Is mmap faster than read?

Sometimes. Sequential bulk reads with a large buffer often beat mmap because the syscall overhead amortizes and read-ahead is aggressive. Mmap wins for random access, partial reads of huge files, and zero-copy IPC. SQLite, LMDB and modern Lucene all use mmap for exactly that reason.

What's a page fault and is it expensive?

Accessing a mapped page that isn't yet resident traps into the kernel — a minor fault if the page is in cache (~1 µs) or major if it has to come from disk (~100 µs on SSD, ~10 ms on spinning rust). The first touch of every mapped page costs at least a minor fault.

MAP_SHARED vs MAP_PRIVATE — what's the difference?

MAP_SHARED writes go back to the underlying file and are visible to other mappers. MAP_PRIVATE uses copy-on-write: the first store on a page makes a private copy and the file is never modified. Loaders use PRIVATE for code, databases use SHARED for data files.

Can mmap fail because the file is too big?

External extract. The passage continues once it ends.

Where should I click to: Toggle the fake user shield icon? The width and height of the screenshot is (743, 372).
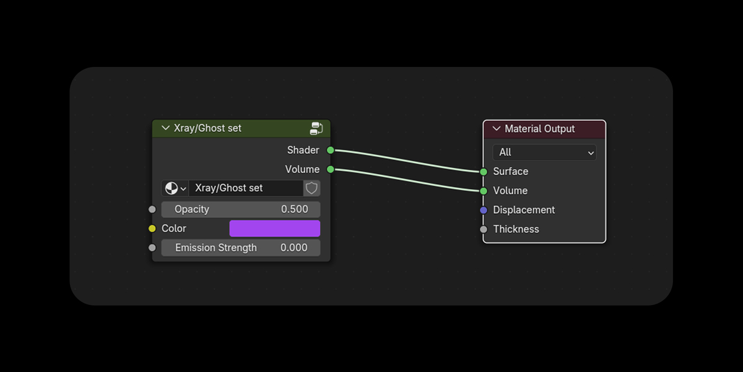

On 32-bit systems, yes — your address space tops out at 2–3 GB of usable virtual range. On 64-bit, files routinely exceed RAM and mmap still works because pages fault in lazily, but the kernel can refuse if you hit RLIMIT_AS or system-wide overcommit limits.

What happens if the underlying file is truncated while mapped?

Touching a page beyond the new size raises SIGBUS. The kernel won't extend the mapping or zero-fill — it's the application's responsibility to keep the mapping and file size in sync, which is why databases use ftruncate before extending mappings.

Memory-Mapped I/O — How mmap Maps Files into Address Space

How memory mapping works

Every modern OS already presents process memory as a translated view of physical RAM via the page table. mmap just lets you ask for a chunk of that virtual address space to be backed by something specific — a file, an anonymous slab, a device. The kernel sets up the page-table entries but does not populate them. The physical pages are only fetched when you actually touch them.

The lifecycle of a single page in a file mapping:

mmap(NULL, len, PROT_READ|PROT_WRITE, MAP_SHARED, fd, off) returns a virtual address. No data is read.
You dereference an address — say *(int*)(addr + 8192). The MMU finds no valid PTE for that virtual page and traps into the kernel: a page fault.
The fault handler looks up the file, reads the corresponding page from disk into the page cache (or finds it already there), and installs a PTE pointing at it.
The original load instruction is retried and now succeeds. From the program's perspective it was just a memory access.
Subsequent stores dirty the page. The kernel's writeback thread will eventually flush it back to the file (for MAP_SHARED) on its own schedule, or immediately on msync(MS_SYNC).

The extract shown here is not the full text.